Kritik gibt es zudem an seinen Plänen für die Rabattverträge: Bei den Verträgen sollen Kassen und Hersteller künftig eine unterbrechungsfreie und bedarfsgerechte Lieferfähigkeit des Arzneimittels berücksichtigen. Das soll vor allem die Kassen in die Mitverantwortung bei potenziellen Lieferengpässen nehmen.

„Blumige Programmsätze ohne konkrete gesetzliche Vorgaben zur Umsetzung reichen aber nicht aus“, mahnt etwa der Bundesverband der Pharmazeutischen Industrie (BPI).

Es sei eine Korrektur nötig, die „Anbietervielfalt und Versorgungssicherheit über kurzfristige und vorübergehende Einsparungen stellt“, sagt der BPI-Vorstandsvorsitzende Dr.
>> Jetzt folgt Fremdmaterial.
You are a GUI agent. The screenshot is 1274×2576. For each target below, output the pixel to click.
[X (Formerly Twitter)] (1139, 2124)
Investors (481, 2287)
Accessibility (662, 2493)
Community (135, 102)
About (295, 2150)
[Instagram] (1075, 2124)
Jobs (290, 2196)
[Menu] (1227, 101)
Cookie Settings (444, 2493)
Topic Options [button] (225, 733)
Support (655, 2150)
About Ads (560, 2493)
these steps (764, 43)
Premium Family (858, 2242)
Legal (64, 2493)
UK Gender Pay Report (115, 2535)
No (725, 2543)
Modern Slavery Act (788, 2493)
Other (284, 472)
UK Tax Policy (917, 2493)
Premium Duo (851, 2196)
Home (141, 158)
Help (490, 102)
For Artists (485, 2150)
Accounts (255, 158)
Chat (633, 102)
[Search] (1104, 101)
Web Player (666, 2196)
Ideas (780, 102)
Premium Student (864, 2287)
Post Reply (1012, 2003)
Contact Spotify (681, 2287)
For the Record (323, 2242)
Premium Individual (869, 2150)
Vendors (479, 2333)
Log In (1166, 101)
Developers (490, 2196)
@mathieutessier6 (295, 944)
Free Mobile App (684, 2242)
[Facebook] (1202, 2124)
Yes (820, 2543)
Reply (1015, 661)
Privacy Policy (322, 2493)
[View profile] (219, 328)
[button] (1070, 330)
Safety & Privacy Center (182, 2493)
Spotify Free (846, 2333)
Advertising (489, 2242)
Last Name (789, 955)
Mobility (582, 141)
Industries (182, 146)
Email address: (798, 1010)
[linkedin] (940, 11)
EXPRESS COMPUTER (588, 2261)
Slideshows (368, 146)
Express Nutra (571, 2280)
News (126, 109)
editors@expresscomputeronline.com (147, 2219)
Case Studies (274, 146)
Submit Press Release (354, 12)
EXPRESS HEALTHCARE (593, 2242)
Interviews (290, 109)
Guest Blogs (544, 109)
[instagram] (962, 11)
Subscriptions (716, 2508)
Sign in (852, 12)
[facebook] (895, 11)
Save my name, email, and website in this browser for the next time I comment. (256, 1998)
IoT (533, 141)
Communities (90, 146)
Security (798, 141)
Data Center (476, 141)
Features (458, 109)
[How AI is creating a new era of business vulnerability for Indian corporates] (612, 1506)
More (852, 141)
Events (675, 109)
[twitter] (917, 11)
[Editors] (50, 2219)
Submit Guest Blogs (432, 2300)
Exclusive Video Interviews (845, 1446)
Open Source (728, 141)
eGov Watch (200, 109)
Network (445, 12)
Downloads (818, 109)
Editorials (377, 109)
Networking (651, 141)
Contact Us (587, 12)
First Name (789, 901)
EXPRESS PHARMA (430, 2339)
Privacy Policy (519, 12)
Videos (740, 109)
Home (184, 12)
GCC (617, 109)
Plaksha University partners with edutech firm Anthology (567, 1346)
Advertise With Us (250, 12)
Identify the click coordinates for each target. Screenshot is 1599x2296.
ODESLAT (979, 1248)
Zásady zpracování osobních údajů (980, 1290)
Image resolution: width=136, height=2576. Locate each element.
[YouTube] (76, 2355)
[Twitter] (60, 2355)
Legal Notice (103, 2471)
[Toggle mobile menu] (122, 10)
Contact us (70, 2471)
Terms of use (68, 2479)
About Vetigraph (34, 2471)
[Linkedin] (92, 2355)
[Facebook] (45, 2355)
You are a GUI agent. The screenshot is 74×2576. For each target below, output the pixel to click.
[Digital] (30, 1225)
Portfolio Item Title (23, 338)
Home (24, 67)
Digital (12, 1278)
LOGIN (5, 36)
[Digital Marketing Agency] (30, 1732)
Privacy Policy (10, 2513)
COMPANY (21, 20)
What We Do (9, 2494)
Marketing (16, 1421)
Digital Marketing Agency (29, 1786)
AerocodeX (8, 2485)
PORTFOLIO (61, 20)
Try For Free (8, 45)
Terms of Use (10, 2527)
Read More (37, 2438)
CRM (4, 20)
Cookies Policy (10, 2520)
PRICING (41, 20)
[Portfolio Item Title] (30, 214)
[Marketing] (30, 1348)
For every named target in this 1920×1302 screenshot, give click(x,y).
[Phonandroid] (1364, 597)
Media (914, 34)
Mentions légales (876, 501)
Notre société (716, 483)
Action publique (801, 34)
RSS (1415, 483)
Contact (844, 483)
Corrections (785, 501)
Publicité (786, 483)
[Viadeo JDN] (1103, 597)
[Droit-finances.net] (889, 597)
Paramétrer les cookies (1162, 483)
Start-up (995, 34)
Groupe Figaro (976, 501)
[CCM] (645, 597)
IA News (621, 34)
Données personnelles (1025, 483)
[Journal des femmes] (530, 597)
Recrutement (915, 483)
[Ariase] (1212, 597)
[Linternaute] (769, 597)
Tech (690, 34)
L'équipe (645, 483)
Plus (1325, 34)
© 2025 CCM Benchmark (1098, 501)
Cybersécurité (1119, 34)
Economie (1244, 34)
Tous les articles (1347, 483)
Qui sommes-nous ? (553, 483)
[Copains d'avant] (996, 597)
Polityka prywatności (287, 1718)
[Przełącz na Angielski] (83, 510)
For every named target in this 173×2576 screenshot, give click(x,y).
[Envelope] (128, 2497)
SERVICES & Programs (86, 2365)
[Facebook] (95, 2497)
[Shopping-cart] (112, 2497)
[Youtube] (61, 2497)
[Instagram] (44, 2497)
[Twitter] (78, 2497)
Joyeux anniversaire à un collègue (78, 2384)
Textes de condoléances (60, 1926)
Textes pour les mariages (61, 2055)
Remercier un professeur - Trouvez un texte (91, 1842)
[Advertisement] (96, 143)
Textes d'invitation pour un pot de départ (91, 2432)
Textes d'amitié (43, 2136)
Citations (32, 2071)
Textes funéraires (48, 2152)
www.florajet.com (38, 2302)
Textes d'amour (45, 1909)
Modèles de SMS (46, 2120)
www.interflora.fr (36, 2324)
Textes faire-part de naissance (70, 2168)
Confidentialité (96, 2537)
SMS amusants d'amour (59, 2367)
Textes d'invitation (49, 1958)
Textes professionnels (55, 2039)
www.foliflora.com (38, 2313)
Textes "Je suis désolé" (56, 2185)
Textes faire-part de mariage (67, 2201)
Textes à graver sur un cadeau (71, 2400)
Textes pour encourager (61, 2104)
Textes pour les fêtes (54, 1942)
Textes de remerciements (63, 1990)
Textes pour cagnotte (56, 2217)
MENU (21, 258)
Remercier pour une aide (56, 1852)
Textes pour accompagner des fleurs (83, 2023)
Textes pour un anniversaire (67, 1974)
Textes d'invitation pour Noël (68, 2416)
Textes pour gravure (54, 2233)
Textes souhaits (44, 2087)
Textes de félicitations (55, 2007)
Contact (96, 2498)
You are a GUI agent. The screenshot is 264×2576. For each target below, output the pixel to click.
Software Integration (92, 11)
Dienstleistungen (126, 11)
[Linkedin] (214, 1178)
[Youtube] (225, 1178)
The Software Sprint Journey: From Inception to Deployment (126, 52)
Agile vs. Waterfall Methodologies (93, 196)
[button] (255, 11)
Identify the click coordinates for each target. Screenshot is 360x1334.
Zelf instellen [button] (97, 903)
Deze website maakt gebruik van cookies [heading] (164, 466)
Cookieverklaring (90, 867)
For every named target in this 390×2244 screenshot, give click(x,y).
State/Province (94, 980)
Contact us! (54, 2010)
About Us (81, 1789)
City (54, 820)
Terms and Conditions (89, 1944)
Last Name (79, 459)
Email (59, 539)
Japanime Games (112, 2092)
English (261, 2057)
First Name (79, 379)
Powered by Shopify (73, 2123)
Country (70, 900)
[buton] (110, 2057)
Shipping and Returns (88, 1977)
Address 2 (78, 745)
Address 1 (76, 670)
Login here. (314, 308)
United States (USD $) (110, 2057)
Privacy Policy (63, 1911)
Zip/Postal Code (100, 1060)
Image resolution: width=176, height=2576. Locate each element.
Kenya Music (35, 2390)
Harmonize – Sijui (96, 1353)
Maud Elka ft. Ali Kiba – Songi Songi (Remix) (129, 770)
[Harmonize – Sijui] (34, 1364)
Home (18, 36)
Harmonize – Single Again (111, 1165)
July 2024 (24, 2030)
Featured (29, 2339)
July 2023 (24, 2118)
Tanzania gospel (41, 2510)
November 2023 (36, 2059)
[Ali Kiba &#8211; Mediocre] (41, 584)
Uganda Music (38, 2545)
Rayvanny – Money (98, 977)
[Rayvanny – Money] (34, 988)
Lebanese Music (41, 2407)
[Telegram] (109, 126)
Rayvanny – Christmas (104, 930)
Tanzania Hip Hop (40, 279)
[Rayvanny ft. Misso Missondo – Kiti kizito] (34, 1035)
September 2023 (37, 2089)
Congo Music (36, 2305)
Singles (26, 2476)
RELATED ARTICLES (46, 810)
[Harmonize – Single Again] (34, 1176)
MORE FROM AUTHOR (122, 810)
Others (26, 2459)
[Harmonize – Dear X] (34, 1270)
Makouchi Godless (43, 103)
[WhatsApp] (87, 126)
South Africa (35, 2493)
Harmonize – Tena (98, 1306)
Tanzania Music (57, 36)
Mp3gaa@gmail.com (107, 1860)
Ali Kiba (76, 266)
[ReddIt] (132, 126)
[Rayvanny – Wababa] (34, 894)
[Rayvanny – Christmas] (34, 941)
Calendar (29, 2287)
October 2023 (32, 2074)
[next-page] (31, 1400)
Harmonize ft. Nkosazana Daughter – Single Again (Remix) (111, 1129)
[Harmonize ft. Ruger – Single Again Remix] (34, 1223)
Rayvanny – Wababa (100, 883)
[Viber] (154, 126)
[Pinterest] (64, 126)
Martin Zentgraf.

Feste Fristen für E-Rezept

Zudem wird das Verbot der Abgabe verschreibungspflichtiger Arzneimittel nach ausschließlicher Fernbehandlung aufgehoben. Die erst vor zwei Jahren eingeführte Regelung im Arzneimittelgesetz (§ 48 AMG) sah vor, das Apotheken Rezepte dann nicht einlösen dürfen, wenn der Verordnung „offenkundig“ kein persönlicher Arzt-Patienten-Kontakt vorausgegangen ist (auch als „Lex Dr. Ed“ bekannter Passus).

Nach Inkrafttreten des GSAV können Apotheken somit verschreibungspflichtige Arzneimittel künftig auch nach einer offensichtlichen ausschließlichen Fernbehandlung abgeben. Das soll die Digitalisierung vorantreiben, denn die festen Fristen für Regelungen zur Verwendung des E-Rezepts, das Spahn bis Mitte 2020 flächendeckend in der Versorgung haben will, stehen ebenfalls im Entwurf: hier sind 7 Monate Frist nach Inkraftreten des Gesetzes vorgsehen.

Zustimmung kommt hier vom Koalitionspartner SPD: Das mit dem GSAV eingeführte elektronische Rezept werde die medizinische Versorgung zusammen mit der elektronischen Patientenakte „stark digitalisieren“, sagte der stellvertretende SPD-Fraktionsvorsitzende Professor Karl Lauterbach am Mittwoch in Berlin.

Zusammen mit der Tele-Sprechstunde werde es dazu beitragen, die Zahl der persönlichen Arzt-Patienten-Kontakte zu verringern. (Mitarbeit run)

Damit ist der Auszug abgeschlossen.